The White Lotus finale answers plenty of questions, including the big one set up by the season’s first few minutes: Who died? (Tanya, as well as a bunch of “these gays.”) We find out that Lucia (Simona Tabasco) was definitely playing Albie (Adam DiMarco) and the man who played the part of the pimp she needed 50,000 Euros to escape is just a doorman at a nearby hotel. But the biggest question, of whether or not any of these people are going to be OK, remains open-ended. Ethan and Harper are smiling the last time we see them, having just had sex for the first time in ages, although whether either will be able to maintain their newfound tolerance for mystery is hard to say. Daphne is her usual unfazed self, but Cameron is scowling and distant, perhaps because he’s aware of his wife’s little island jaunt and not fond of being on the receiving end of marital uncertainty for a change.

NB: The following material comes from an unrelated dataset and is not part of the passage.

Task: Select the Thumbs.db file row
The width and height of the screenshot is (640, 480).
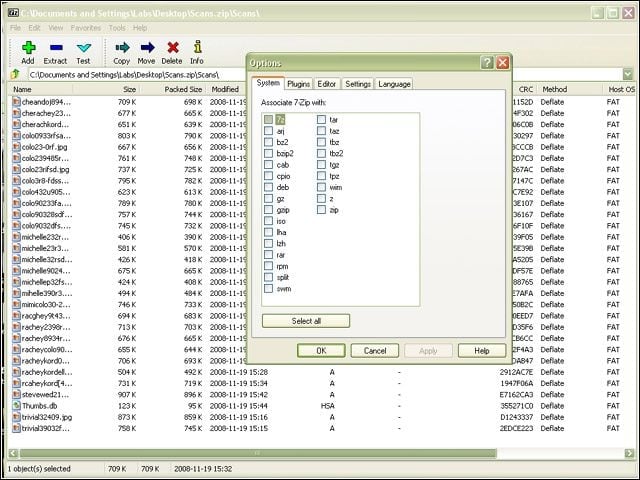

Dominic (Michael Imperioli) finally gets his estranged wife to pick up the phone, but all he gets is a promise to talk when he’s back in L.A.—the faintest possible ray of hope. And Albie and Portia (Haley Lu Richardson)? Having both been tricked by sex workers, they’re ready for something a little less exciting: each other. The fumbling way they exchange phone numbers doesn’t exactly scream chemistry, but who can say? Not knowing whom you’ll click with is part of the mystery too.

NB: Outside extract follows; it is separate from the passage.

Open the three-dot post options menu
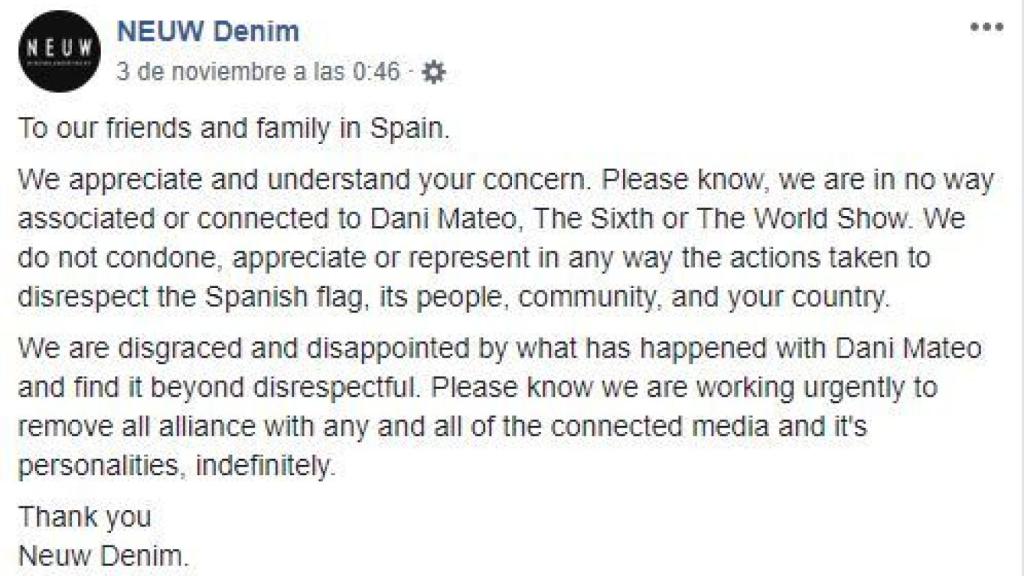 click(985, 27)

It’s telling that the season’s two predictions of Tanya’s future both get it half-right. In the first episode, she abruptly breaks off sex with her husband, Greg (Jon Gries), because she’s “disassociating,” having a vision of “men with effeminate hairstyles” and Greg with “eyes like shark eyes, just completely dead.” Two episodes later, a fortuneteller warns her that Greg is having an affair and, in untranslated Italian, that “madness will drive you to suicide.” The men with effeminate hairstyles do indeed show up, and her husband really does turn out to be a bit of a shark, but it’s Tanya who ends up floating in the water with dead eyes. And while we don’t know if Greg is cheating on her, we know that Tanya’s preoccupied with that question even after she’s discovered he hired people to kill her for her money—tragically, they are too full of the bullets she’s just pumped into them to answer—which does seem like a kind of madness, perhaps even enough to distract her when she makes her slip-and-fall plunge off the boat and kills herself. The future isn’t exactly unknowable, but worrying too much about it can get you killed or, in the case of the season’s core couples, keep you from enjoying the company of your extremely good-looking spouse.

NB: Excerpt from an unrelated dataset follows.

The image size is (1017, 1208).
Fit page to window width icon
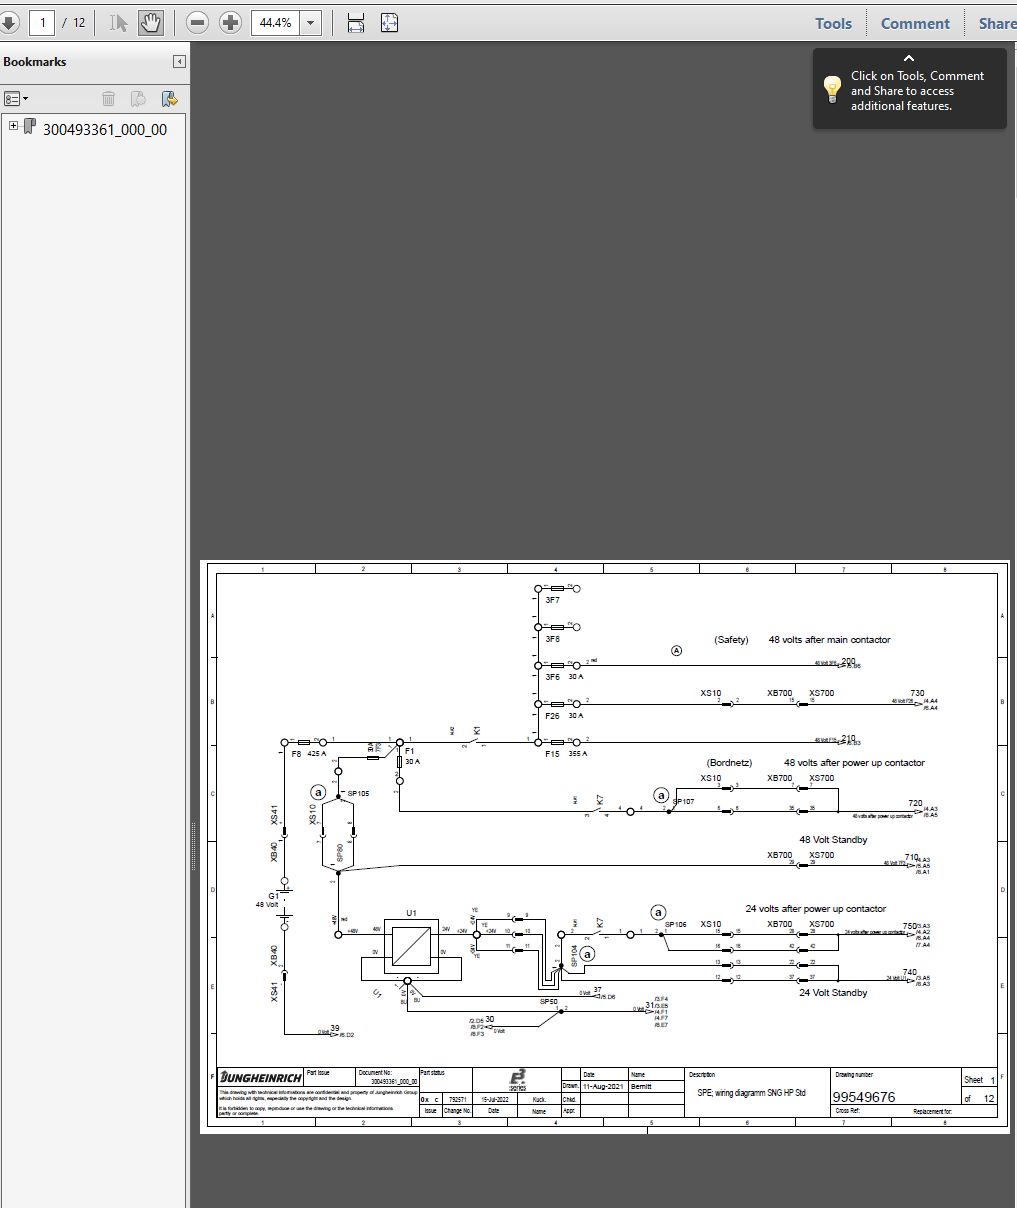tap(355, 22)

White isn’t necessarily using his premium cable show to argue for polyamory or open marriages, but he does seem to be suggesting that monogamy is inherently doomed, especially if it claims dominion over another’s inner life and not just their actions. You don’t have to let your partner sleep with someone else, but you can’t expect them not to want to, and if you can’t handle the answers, there’s nothing wrong with not asking the questions. Mystery, Daphne tells Ethan, can even be a little sexy. You just have to find someone with the same tolerance for leaving mysteries unsolved.